* START *

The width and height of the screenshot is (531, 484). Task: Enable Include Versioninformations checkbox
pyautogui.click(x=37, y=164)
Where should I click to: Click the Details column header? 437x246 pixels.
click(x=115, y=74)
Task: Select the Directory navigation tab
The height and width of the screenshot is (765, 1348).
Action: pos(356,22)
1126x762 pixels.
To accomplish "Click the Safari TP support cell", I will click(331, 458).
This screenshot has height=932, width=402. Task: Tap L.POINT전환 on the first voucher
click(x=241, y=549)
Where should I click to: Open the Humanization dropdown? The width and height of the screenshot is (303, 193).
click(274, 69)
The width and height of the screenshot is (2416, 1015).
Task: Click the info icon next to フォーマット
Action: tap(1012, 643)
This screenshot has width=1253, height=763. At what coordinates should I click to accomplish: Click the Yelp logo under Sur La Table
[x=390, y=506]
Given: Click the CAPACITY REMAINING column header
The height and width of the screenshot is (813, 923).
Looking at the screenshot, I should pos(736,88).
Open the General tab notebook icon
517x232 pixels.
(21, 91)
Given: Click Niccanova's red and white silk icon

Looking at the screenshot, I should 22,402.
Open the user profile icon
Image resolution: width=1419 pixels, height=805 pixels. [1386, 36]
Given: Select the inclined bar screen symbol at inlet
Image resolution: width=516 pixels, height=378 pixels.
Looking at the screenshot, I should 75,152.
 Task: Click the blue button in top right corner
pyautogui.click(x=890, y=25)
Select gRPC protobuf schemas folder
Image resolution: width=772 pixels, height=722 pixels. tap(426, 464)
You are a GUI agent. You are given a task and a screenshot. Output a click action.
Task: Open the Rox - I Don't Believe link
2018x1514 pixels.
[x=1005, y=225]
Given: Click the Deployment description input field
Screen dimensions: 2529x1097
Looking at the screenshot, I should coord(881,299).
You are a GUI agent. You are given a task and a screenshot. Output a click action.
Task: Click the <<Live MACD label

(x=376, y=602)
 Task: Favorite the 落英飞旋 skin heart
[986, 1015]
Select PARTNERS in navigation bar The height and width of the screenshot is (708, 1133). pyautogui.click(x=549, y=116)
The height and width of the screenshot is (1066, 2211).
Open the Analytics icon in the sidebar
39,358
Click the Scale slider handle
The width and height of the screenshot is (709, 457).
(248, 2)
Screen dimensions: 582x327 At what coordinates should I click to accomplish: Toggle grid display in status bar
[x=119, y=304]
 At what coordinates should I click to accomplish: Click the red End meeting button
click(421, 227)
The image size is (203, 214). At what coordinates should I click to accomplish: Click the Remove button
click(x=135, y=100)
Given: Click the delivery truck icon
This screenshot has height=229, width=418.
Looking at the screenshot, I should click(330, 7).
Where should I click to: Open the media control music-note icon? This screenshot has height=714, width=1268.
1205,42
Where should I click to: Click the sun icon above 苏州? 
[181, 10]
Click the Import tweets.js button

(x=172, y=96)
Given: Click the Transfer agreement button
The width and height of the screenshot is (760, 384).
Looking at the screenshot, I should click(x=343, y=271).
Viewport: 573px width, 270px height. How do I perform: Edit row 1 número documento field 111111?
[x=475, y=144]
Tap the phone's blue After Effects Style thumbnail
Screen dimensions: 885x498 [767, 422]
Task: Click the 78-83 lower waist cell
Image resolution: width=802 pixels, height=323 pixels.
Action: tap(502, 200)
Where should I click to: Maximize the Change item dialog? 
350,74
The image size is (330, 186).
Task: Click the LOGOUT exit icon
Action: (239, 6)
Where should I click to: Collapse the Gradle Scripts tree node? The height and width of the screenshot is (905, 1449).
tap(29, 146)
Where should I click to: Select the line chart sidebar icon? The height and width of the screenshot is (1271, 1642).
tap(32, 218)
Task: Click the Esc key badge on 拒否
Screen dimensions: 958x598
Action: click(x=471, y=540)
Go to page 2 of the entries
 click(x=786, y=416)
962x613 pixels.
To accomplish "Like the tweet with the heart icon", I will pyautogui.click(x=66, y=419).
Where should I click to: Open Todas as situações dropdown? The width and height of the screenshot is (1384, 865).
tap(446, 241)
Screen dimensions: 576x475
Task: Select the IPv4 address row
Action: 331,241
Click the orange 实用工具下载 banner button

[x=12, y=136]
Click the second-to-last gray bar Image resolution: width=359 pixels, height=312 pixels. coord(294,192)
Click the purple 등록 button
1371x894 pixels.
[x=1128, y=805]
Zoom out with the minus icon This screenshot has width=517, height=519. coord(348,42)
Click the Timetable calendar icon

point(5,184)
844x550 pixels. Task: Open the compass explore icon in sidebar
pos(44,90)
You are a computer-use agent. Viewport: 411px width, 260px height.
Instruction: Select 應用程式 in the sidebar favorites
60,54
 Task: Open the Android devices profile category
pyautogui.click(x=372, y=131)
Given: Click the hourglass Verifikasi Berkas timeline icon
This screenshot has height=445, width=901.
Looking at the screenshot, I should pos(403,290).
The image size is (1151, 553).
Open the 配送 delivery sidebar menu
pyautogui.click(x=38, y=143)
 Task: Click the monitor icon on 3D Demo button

* END *

Problem to solve :: Rewrite the data starting at the line that contains "Where should I click to: Click the Details" and ending at the line that contains "[x=1005, y=225]", substituting "Normalization" for "Humanization" and keeping everything else the same. Give only those lines.

Solution ::
Where should I click to: Click the Details column header? 437x246 pixels.
click(x=115, y=74)
Task: Select the Directory navigation tab
The height and width of the screenshot is (765, 1348).
Action: pos(356,22)
1126x762 pixels.
To accomplish "Click the Safari TP support cell", I will click(331, 458).
This screenshot has height=932, width=402. Task: Tap L.POINT전환 on the first voucher
click(x=241, y=549)
Where should I click to: Open the Normalization dropdown? The width and height of the screenshot is (303, 193).
click(274, 69)
The width and height of the screenshot is (2416, 1015).
Task: Click the info icon next to フォーマット
Action: tap(1012, 643)
This screenshot has width=1253, height=763. At what coordinates should I click to accomplish: Click the Yelp logo under Sur La Table
[x=390, y=506]
Given: Click the CAPACITY REMAINING column header
The height and width of the screenshot is (813, 923).
Looking at the screenshot, I should pos(736,88).
Open the General tab notebook icon
517x232 pixels.
(21, 91)
Given: Click Niccanova's red and white silk icon

Looking at the screenshot, I should 22,402.
Open the user profile icon
Image resolution: width=1419 pixels, height=805 pixels. [1386, 36]
Given: Select the inclined bar screen symbol at inlet
Image resolution: width=516 pixels, height=378 pixels.
Looking at the screenshot, I should 75,152.
 Task: Click the blue button in top right corner
pyautogui.click(x=890, y=25)
Select gRPC protobuf schemas folder
Image resolution: width=772 pixels, height=722 pixels. tap(426, 464)
You are a GUI agent. You are given a task and a screenshot. Output a click action.
Task: Open the Rox - I Don't Believe link
2018x1514 pixels.
[x=1005, y=225]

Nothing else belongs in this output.